Реймонд Хаури
Убежище
Посвящаю моим замечательным дочерям — истинным вдохновительницам своего отца и предмету его особой гордости.
Если заслуженный… ученый заявляет, что нечто возможно — он, конечно, прав. Когда же он заявляет, что это невозможно — он, вероятнее всего, ошибается.
Время прожорливо, но человек еще прожорливее.
Пролог
Неаполь, ноябрь 1749 года
Он проснулся от едва слышного не то лязга, не то скрипа. Крепко спящего человека подобный звук не разбудил бы, но он давно забыл, что такое нормальный сон.
Казалось, будто что-то металлическое царапнуло по камню.
Может, ничего особенного, просто кто-то из слуг уже встал и принялся за утренние хлопоты.
Возможно…
Однако в этом звуке ему почудилось нечто тревожное, настораживающее, сразу вызвавшее в памяти шпагу, случайно царапнувшую по стене.
В доме кто-то есть!
Он сел и стал напряженно вслушиваться. Несколько мгновений все было тихо, затем он различил звуки шагов.
Кто-то крался вверх по каменной лестнице.
Осторожные, сначала едва угадываемые ухом шаги с каждым мгновением слышались все отчетливее и ближе.

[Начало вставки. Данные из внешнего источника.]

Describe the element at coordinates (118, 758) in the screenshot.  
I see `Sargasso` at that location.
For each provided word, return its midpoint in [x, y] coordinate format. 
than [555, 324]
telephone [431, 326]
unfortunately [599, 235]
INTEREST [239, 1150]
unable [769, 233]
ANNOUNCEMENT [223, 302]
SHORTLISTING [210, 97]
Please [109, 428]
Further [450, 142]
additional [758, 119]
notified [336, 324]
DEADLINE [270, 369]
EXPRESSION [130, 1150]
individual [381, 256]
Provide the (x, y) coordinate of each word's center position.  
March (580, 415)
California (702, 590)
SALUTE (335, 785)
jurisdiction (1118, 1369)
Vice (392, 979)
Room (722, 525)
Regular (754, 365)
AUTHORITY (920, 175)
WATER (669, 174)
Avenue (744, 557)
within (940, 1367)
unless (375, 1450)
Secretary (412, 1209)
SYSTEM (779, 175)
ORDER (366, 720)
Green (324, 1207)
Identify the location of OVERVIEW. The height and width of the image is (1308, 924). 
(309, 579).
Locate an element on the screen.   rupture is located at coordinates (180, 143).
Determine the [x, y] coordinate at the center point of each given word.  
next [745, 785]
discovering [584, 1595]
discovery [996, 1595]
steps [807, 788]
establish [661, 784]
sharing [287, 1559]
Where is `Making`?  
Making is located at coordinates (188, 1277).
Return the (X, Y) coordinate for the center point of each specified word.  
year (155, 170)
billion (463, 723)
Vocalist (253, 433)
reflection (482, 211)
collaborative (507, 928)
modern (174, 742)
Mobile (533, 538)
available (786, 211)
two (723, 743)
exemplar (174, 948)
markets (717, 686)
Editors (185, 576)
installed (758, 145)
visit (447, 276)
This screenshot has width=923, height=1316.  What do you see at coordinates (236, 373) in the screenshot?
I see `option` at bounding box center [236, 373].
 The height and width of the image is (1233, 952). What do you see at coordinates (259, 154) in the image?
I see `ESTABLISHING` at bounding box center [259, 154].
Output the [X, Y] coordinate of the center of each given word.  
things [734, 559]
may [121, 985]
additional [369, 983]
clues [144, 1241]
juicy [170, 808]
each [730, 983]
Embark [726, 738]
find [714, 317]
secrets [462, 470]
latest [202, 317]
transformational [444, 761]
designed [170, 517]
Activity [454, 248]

Он спрыгнул с кровати и на цыпочках подбежал к французскому окну, выходящему на маленький балкон. Отодвинув штору, тихо открыл створку и выскользнул наружу. Босые ноги холодил каменный пол балкона. Зима была уже не за горами. Он нагнулся, всматриваясь вниз. Внутренний дворик его палаццо окутывала тьма. Он напряг зрение, пытаясь уловить движущуюся тень или случайный отблеск лунного света, но не заметил внизу никаких признаков жизни. Ни лошадей, ни экипажа, ни слуг. На противоположной стороне улицы и дальше едва выступали из темноты очертания зданий, освещенные первыми лучами утренней зари, обозначившейся за Везувием. Много раз он видел восход солнца за горой, над вершиной которой курился зловещий столб серого дыма. Величественное, ни с чем не сравнимое зрелище обычно действовало на него умиротворяюще.
Но сейчас казалось, что в воздухе повисло ощущение угрозы.
Он быстро вернулся в спальню, наспех натянул штаны и накинул рубашку, подбежал к туалетному столику и выдвинул верхний ящик. Едва он успел нащупать рукоять кинжала, как дверь распахнулась и в спальню ворвались трое мужчин с обнаженными шпагами. При слабом свете тлеющих в камине углей он увидел в руках третьего еще и пистоль.
Даже при скудном освещении он узнал этого человека и сразу догадался, зачем тот явился.
— Только не наделайте глупостей, Монферра! — предостерег предводитель с пистолем.
Человек, отзывавшийся на имя маркиза Монферра, спокойно поднял руки и сделал широкий шаг в сторону от туалетного столика. Ворвавшиеся встали от него по обе стороны, угрожая шпагами.
— Зачем пожаловали? — осторожно поинтересовался он.
Раймондо ди Сангро вложил шпагу в ножны и, пристроив пистоль на столе, схватил стул и толкнул его к маркизу. Зацепившись ножкой за выемку в полу, стул с грохотом опрокинулся.
— Садитесь, — пробурчал ди Сангро. — Разговор у нас будет долгим.
Не сводя с ди Сангро настороженного взгляда, Монферра поставил стул и, поколебавшись, опустился на него.
— Что вам нужно?
Ди Сангро запалил от уголька свечку, зажег с ее помощью масляную лампу, поставил на стол, снова взял пистоль и жестом отпустил своих людей. Те кивнули и вышли из комнаты, притворив за собой дверь. Ди Сангро подтянул к себе другой стул и уселся на нем верхом, лицом к маркизу.
— Вы прекрасно знаете, Монферра, что именно мне нужно, — ответил он, наводя на собеседника двуствольный кремневый пистоль. — Но сначала назовите мне свое настоящее имя.
— Что значит — настоящее?
— Нет смысла играть со мной в кошки-мышки, маркиз! — Ди Сангро выделил титул собеседника иронической усмешкой. — По моему приказу все ваши письма просматривались и оказались сплошной ложью. Собственно говоря, ни одно из ваших туманных упоминаний о прошлом, которые вы изредка позволяли себе обронить за время пребывания в Неаполе, не соответствует действительности.
Монферра знал: его обвинитель не блефует — он действительно обладал достаточным могуществом для подобной проверки. Раймондо ди Сангро унаследовал титул князя Сан-Северо уже в шестнадцать лет, после того как один за другим скончались два его брата. Среди его друзей и почитателей значился сам Карл VII, юный испанский король Неаполя и Сицилии.